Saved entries
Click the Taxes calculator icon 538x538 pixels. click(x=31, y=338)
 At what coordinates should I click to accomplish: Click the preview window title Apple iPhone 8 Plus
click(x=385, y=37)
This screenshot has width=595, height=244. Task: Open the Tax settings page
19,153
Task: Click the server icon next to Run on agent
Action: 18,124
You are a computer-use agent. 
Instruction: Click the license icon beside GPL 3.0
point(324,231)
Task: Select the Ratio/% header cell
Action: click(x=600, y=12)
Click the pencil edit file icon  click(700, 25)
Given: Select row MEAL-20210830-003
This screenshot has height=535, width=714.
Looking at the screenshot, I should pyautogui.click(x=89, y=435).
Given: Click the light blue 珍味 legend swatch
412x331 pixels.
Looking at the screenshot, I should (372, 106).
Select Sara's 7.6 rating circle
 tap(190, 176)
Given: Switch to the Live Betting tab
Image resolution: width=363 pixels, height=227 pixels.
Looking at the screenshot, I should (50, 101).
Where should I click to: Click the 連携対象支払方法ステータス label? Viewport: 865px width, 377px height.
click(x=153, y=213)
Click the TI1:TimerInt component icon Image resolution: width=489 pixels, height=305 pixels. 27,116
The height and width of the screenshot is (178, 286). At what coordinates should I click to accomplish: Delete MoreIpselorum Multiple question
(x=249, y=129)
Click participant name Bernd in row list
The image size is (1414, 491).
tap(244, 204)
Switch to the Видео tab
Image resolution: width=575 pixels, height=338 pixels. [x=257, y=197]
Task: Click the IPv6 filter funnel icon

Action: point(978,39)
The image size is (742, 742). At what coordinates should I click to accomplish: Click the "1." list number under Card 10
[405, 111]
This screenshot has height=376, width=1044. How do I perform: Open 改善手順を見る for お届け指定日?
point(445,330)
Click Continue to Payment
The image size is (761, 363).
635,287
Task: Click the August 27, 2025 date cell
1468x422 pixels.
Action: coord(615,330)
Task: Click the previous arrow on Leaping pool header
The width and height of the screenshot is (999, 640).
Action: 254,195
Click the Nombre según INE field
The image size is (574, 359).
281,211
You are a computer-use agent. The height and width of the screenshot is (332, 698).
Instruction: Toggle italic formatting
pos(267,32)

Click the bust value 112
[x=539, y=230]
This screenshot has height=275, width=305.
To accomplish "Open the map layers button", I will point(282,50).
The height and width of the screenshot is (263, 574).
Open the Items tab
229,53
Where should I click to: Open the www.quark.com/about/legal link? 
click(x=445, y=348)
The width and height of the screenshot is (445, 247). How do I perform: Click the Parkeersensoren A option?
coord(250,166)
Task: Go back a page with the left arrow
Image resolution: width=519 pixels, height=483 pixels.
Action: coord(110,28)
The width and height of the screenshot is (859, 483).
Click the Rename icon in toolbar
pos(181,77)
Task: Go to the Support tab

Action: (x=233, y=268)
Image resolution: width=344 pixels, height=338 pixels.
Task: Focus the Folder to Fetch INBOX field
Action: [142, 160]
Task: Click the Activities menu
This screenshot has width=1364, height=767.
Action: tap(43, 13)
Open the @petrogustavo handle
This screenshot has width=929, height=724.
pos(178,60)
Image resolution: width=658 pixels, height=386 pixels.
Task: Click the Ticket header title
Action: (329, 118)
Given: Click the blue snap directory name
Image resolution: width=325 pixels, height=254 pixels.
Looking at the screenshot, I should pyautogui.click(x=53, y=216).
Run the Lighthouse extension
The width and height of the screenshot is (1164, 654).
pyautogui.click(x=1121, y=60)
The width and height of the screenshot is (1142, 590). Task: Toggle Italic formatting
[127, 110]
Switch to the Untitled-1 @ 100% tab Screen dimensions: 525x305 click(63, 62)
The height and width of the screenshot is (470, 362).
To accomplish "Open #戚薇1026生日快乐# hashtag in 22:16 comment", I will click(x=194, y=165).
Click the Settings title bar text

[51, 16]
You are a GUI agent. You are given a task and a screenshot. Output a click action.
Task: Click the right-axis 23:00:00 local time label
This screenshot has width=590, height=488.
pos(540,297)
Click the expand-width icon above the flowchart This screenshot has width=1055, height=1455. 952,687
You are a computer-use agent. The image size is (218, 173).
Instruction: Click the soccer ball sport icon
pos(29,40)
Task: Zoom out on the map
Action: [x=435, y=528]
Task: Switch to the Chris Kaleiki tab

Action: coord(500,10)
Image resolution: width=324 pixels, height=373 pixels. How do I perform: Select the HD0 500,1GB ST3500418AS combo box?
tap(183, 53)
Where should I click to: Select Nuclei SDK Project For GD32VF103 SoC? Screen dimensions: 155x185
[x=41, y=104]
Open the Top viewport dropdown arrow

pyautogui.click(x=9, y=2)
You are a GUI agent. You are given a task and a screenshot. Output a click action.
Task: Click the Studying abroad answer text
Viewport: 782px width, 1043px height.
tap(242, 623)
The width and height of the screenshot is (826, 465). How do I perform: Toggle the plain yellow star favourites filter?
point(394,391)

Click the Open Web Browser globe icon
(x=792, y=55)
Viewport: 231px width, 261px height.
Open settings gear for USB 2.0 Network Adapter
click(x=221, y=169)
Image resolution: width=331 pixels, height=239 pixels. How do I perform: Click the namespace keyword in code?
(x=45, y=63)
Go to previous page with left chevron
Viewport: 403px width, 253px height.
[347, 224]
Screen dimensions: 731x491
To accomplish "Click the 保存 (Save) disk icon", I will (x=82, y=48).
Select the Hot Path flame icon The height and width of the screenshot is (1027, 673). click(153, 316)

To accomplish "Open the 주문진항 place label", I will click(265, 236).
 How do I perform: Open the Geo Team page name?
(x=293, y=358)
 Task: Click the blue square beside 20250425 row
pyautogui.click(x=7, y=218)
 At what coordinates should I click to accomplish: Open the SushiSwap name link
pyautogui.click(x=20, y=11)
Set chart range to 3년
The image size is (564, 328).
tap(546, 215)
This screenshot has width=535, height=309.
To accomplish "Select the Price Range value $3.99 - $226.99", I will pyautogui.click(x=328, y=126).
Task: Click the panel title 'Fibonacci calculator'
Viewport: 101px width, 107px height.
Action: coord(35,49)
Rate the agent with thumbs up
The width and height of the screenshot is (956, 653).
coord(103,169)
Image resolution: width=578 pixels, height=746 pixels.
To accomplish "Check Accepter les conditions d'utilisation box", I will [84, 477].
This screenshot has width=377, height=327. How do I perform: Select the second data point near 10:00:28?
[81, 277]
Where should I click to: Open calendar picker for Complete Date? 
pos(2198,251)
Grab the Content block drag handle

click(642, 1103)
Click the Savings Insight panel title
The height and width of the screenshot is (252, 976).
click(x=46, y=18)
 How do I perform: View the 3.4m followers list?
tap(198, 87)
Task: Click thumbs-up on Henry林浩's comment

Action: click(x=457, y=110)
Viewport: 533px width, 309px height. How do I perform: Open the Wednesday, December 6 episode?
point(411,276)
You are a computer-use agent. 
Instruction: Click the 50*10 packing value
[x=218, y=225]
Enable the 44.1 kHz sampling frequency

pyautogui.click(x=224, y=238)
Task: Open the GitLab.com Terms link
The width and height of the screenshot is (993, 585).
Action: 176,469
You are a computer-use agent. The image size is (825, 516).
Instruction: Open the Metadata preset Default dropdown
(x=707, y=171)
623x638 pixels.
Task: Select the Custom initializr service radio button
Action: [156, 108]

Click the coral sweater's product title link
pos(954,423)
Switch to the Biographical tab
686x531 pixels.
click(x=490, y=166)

> ASSIGNMENT:
What the answer needs is every line from the data above with "computer" in it.

> EXERCISE RESPONSE:
You are a computer-use agent. 
You are a computer-use agent. The height and width of the screenshot is (332, 698).
You are a computer-use agent. The image size is (218, 173).
You are a computer-use agent. 
You are a computer-use agent. The image size is (825, 516).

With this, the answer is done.